Granted it was not the table-topping clashes that personified the 'Silver War' but Russell did prove far more capable of extracting the best out of the underperforming Mercedes.
But, the tide is turning.
Hamilton has beaten his team-mate in the last four races and has cut the gap to just 16 points in the Championship. With Mercedes only set to improve after the summer break, Hamilton will want to lay a marker down.
Hamilton will hope lessons are learned for 2023
2022 has been a miserable season for Mercedes. It seems a long time ago now when the team first unveiled their 'sidepod-less' W13 but since then it has become a problem child that will have no doubt given Hamilton, Toto Wolff and the entire Mercedes team many sleepless nights.
Having gone from favourites at nearly every track, Hamilton found himself battling to even finish within the points and the most excutriating part for him is the recovery has been painful and slow.
Whilst Hamilton was receiving his latest round of physiotherapy having been bumped around the track for two hours, the Mercedes team were trying to figure out just how to not only solve the porpoising issue but also maximise the potential of the car.
A double-podium finish in France suggests they are on their way but the damage has been done and Hamilton will be hopeful lessons have been learned in 2023.
In the post-race conference at the French Grand Prix, the seven-time World Champion said that he had already given his input for what he wants from the 2023 car and, considering he is entering the final year of his current contract, it could be a hugely significant one.
Another title run or time to hang up the gloves?
"We talked a few weeks ago about how long our partnership can go and the number that was discussed was five to 10 years, so we can get to 400."
Wolff may have said it with a flicker of a smile but the Mercedes boss' comments do hint that Hamilton is not planning on walking away anytime soon.
Flash back to late last year and there were questions as to whether we had seen the last of Hamilton on the F1 grid. He had just seen his eighth world title, rightly or wrongly, taken away from him and Wolff said the pair of them were feeling "disillusioned" with the sport.
Hamilton disappeared from social media, later saying he needed to disconnect from F1, but did return to the grid for his 16th season. With this campaign a write-off in terms of achieving that record-breaking title win, the question of Hamilton's long-term future is an intriguing one.
The most logical option seems for him to stay at Mercedes. The performances of Hamilton have hardly declined and if the 40-year-old Alonso is still able to do it, there's no reason why the 37-year-old does not have a few years left in him at least.
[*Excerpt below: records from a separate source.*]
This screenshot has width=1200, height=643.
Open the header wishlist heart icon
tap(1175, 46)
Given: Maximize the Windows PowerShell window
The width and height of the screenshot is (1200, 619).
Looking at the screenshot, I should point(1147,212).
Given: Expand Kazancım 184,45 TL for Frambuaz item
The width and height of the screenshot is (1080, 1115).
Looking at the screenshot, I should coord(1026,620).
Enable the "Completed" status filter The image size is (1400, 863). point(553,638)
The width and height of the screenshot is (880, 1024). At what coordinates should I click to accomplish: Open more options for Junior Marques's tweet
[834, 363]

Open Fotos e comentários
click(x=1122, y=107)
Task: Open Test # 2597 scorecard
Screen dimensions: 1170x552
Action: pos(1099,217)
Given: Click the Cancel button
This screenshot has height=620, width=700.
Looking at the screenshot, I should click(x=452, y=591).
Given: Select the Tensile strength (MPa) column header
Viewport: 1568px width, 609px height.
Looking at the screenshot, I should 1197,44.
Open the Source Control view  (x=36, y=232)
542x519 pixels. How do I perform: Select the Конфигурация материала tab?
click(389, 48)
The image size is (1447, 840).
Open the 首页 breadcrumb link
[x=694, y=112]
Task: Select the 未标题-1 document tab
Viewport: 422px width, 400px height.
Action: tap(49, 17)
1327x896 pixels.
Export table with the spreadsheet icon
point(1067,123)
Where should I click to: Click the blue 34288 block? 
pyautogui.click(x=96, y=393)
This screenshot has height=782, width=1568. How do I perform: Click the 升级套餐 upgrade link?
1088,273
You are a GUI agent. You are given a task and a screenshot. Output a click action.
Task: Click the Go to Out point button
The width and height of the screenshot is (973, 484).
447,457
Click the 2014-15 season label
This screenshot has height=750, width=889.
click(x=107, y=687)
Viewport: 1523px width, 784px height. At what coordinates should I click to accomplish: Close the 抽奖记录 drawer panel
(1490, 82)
From Mercedes' point of view, it also makes sense. Unlike Alpine with Oscar Piastri, there is not a stand-out star waiting to take Hamilton's seat and the seven-time World Champion can continue to pass his knowledge down to Russell, a man Mercedes hope is their future.
Also on a commercial side, Hamilton remains the biggest name in the sport by far and attracts way more coverage than the likes of a driver like Pierre Gasly would.
But given his place in the sport, the decision will rest with Hamilton and he may even be open to a switch of teams. In the past he has spoken of his love for Ferrari and could fancy a homecoming to McLaren (even if both options currently look unlikely).
The final option would be to retire, safe in the knowledge that his many records look set to stand for at least a decade, if not longer.
Considering his increased work with F1 and the FIA in terms of promoting equality, it would be no surprise to see him take on an ambassadorial role in the sport or perhaps even go for a presidential run somewhere down the line.
Alternatively, he could just leave the sport entirely. As he has been racing since he was a boy in a go-kart, it makes sense he would want to explore what else is out there and appears to be the driver with the most on his plate when it comes to activities he enjoys away from the track.
Only time will tell what the future holds for Hamilton but whatever he does choose, there can be no doubt of the impact he has made on the sport.